Officer Cooper wuchs sozusagen auf dem Rücksitz des Polizeiwagens ihres Vaters auf. Keine Frage nach ihrer Zukunft. Doch der überambitionierten Polizisten passiert ein kleines Missgeschick, woraufhin hin sie in den Innendienst versetzt wird, und ihr Name synonym für Spott und Gelächter wird. Bereits nach zehn Minuten hat der Zuschauer drei wichtige Informationen über den weiteren Verlauf der Geschichte. Cooper wird wieder in den Außendienst versetzt. Cooper wird sich als Polizistin bewähren. Und Cooper wird genau mit der Methode, welcher ihr den ganzen Spott entgegenbrachte, über sich und den Respekt ihrer Kollegen hinauswachsen.

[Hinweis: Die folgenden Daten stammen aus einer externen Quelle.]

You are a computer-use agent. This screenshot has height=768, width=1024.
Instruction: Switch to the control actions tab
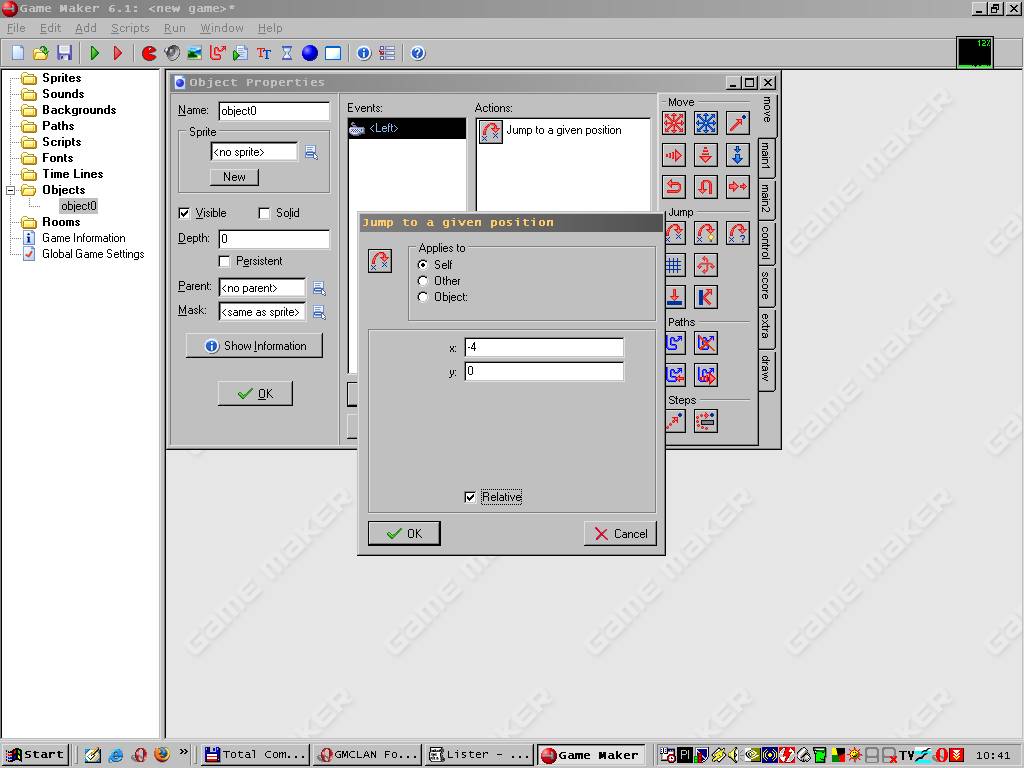766,243
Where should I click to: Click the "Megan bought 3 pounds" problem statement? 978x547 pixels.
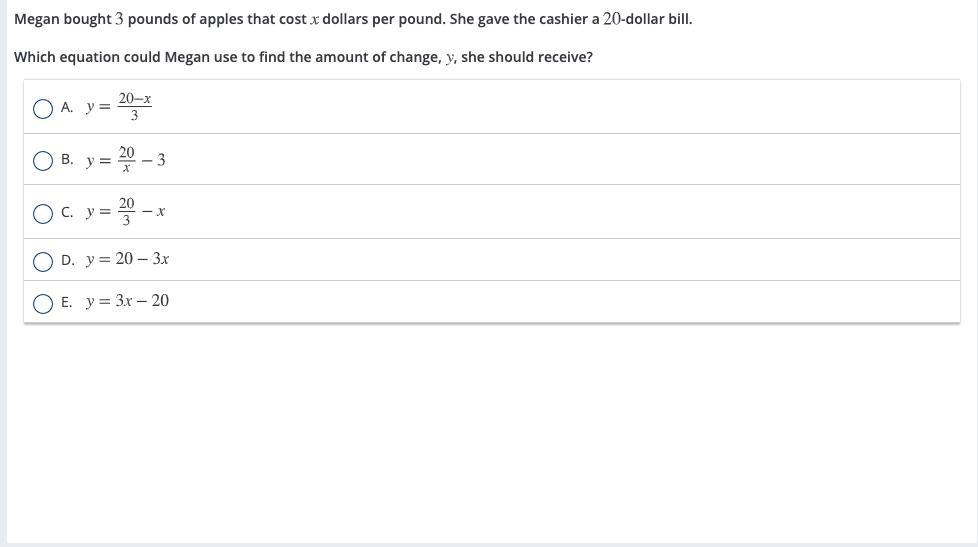coord(353,19)

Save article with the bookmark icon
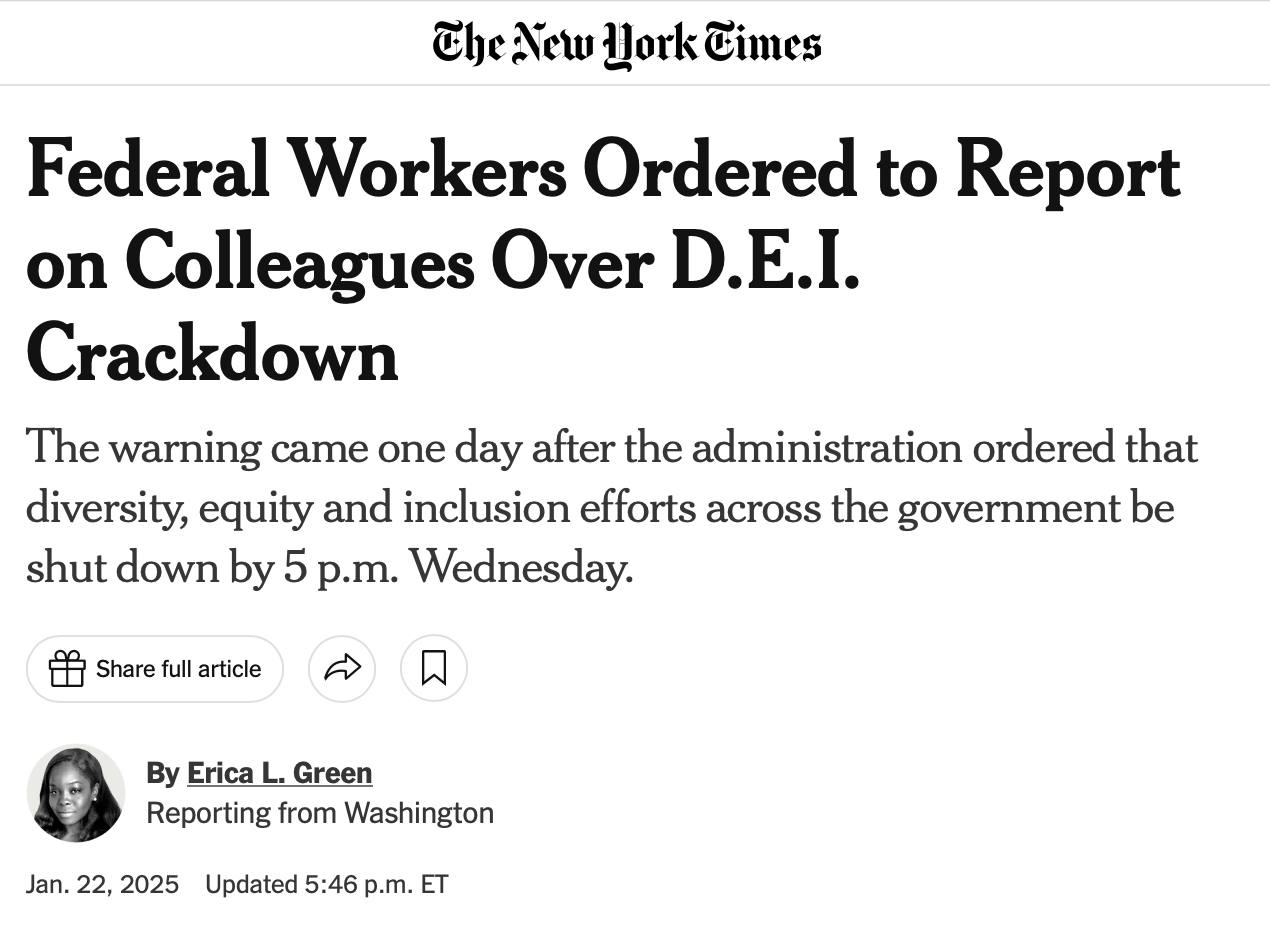click(434, 668)
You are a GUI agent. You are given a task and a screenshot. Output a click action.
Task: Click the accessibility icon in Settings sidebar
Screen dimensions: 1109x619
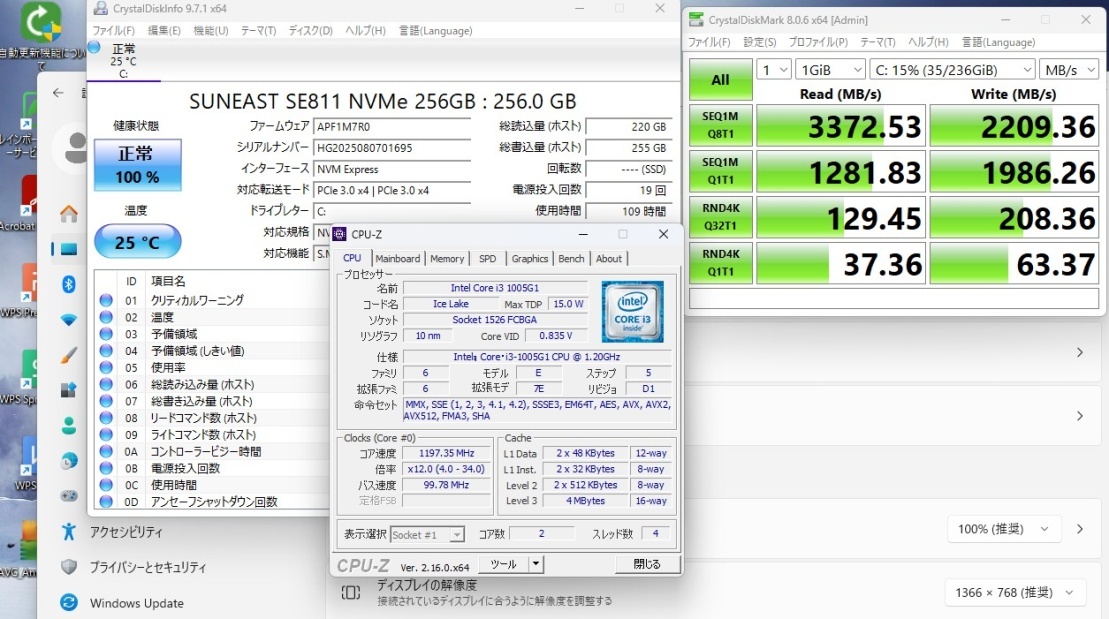[68, 529]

Daniella Riva soll als Kronzeugin und für ein späteres Zeugenschutzprogramm nach Dallas eskortiert werden. Die Statuten schreiben vor, dass dabei ein weiblicher Officer anwesend sein muss. Die Wahl fällt schnell auf Witherspoons Cooper. Die Sache hat nur den Haken, dass sie und Vergaras Daniella überhaupt nicht miteinander können. Von diesem Moment an, hat der Zuschauer drei sehr wichtige Informationen für den Rest der Handlung. Um ihren gleich an zwei Fronten jagenden Häschern zu entkommen, stehen sich die Beiden mit ihren Antipathien immer wieder erst einmal selbst im Weg. Beide werden in der Mitte des Films ihre gegenseitige Wertschätzung kennen lernen. Cooper und Daniella werden für den Showdown ein sich ergänzendes Team bilden.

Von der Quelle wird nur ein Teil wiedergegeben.